Working data:
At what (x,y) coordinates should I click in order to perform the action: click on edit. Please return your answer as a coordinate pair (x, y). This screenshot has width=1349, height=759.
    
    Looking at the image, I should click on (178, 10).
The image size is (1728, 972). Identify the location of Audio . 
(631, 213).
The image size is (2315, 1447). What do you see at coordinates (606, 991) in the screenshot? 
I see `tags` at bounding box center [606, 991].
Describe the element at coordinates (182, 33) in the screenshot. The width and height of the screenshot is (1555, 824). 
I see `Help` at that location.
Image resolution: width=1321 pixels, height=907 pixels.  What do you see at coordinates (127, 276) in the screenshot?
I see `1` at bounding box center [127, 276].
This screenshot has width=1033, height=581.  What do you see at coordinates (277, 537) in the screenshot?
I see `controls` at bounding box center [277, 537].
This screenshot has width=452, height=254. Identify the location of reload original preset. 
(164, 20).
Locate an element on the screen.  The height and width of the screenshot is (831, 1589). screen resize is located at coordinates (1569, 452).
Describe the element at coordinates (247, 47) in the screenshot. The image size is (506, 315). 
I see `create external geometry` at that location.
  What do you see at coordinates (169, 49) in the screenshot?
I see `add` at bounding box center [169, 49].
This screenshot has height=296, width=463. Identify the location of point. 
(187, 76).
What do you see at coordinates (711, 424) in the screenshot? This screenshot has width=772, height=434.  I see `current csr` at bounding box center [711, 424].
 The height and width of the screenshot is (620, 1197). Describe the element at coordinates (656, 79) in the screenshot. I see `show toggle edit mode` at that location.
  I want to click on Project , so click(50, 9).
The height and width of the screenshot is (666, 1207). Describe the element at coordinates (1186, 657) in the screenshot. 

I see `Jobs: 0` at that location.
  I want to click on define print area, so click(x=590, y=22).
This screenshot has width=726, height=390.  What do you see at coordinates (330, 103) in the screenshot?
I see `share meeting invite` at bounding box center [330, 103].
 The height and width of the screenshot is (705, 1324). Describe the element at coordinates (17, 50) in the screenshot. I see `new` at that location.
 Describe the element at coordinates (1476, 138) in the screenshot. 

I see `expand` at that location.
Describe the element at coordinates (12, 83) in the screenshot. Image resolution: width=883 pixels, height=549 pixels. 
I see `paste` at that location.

Your task: Reproduce all of the records above word for word, changing nothing.

Completed exercise:
At what (x,y) coordinates should I click in order to perform the action: click on edit. Please return your answer as a coordinate pair (x, y). This screenshot has width=1349, height=759.
    
    Looking at the image, I should click on (178, 10).
The image size is (1728, 972). Identify the location of Audio . 
(631, 213).
The image size is (2315, 1447). What do you see at coordinates (606, 991) in the screenshot? 
I see `tags` at bounding box center [606, 991].
Describe the element at coordinates (182, 33) in the screenshot. The width and height of the screenshot is (1555, 824). 
I see `Help` at that location.
Image resolution: width=1321 pixels, height=907 pixels.  What do you see at coordinates (127, 276) in the screenshot?
I see `1` at bounding box center [127, 276].
This screenshot has width=1033, height=581.  What do you see at coordinates (277, 537) in the screenshot?
I see `controls` at bounding box center [277, 537].
This screenshot has width=452, height=254. Identify the location of reload original preset. 
(164, 20).
Locate an element on the screen.  The height and width of the screenshot is (831, 1589). screen resize is located at coordinates (1569, 452).
Describe the element at coordinates (247, 47) in the screenshot. The image size is (506, 315). 
I see `create external geometry` at that location.
  What do you see at coordinates (169, 49) in the screenshot?
I see `add` at bounding box center [169, 49].
This screenshot has height=296, width=463. Identify the location of point. 
(187, 76).
What do you see at coordinates (711, 424) in the screenshot? This screenshot has width=772, height=434.  I see `current csr` at bounding box center [711, 424].
 The height and width of the screenshot is (620, 1197). Describe the element at coordinates (656, 79) in the screenshot. I see `show toggle edit mode` at that location.
  I want to click on Project , so click(50, 9).
The height and width of the screenshot is (666, 1207). Describe the element at coordinates (1186, 657) in the screenshot. 

I see `Jobs: 0` at that location.
  I want to click on define print area, so click(x=590, y=22).
This screenshot has width=726, height=390.  What do you see at coordinates (330, 103) in the screenshot?
I see `share meeting invite` at bounding box center [330, 103].
 The height and width of the screenshot is (705, 1324). Describe the element at coordinates (17, 50) in the screenshot. I see `new` at that location.
 Describe the element at coordinates (1476, 138) in the screenshot. 

I see `expand` at that location.
Describe the element at coordinates (12, 83) in the screenshot. Image resolution: width=883 pixels, height=549 pixels. 
I see `paste` at that location.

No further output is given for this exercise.